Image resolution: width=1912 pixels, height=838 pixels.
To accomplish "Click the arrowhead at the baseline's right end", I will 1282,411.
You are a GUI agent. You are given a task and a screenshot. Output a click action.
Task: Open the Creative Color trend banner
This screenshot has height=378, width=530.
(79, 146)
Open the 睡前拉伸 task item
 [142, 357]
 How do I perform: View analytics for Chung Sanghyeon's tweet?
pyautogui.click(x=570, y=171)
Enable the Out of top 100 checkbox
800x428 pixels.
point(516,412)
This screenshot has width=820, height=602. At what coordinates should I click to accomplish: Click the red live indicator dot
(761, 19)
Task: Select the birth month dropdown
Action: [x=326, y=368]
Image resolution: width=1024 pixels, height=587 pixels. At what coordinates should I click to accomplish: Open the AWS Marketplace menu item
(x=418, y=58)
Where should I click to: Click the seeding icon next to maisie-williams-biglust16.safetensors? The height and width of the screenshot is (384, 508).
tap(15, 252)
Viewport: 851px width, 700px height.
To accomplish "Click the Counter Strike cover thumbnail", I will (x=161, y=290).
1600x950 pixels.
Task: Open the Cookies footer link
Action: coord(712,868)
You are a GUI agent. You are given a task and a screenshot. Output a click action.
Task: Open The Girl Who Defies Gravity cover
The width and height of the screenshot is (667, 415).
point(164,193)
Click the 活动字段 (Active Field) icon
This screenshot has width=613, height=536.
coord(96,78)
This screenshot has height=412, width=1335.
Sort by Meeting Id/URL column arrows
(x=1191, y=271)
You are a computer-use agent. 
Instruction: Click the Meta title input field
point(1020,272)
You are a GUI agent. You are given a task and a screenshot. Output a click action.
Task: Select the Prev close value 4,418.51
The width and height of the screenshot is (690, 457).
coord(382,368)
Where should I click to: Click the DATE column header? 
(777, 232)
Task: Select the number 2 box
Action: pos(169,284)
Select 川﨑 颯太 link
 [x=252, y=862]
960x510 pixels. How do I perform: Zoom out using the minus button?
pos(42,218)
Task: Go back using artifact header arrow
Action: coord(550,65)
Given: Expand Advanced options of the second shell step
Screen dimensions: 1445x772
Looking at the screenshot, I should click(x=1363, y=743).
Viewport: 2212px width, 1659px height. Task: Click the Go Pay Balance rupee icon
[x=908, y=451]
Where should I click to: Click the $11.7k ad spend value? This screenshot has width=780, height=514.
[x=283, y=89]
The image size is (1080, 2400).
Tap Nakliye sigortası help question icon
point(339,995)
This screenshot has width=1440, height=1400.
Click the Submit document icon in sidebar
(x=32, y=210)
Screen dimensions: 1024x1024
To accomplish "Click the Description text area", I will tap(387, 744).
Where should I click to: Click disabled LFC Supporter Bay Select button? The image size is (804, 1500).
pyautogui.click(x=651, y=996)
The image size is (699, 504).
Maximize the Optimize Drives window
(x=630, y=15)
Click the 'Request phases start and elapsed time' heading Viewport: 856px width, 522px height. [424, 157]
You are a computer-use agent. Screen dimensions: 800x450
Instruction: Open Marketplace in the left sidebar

▶ [Exercise] Return exactly the lines of the listing that run from the one containing "Maximize the Optimize Drives window" through the last, and no others.

▶ [Response area]
Maximize the Optimize Drives window
(x=630, y=15)
Click the 'Request phases start and elapsed time' heading Viewport: 856px width, 522px height. [424, 157]
You are a computer-use agent. Screen dimensions: 800x450
Instruction: Open Marketplace in the left sidebar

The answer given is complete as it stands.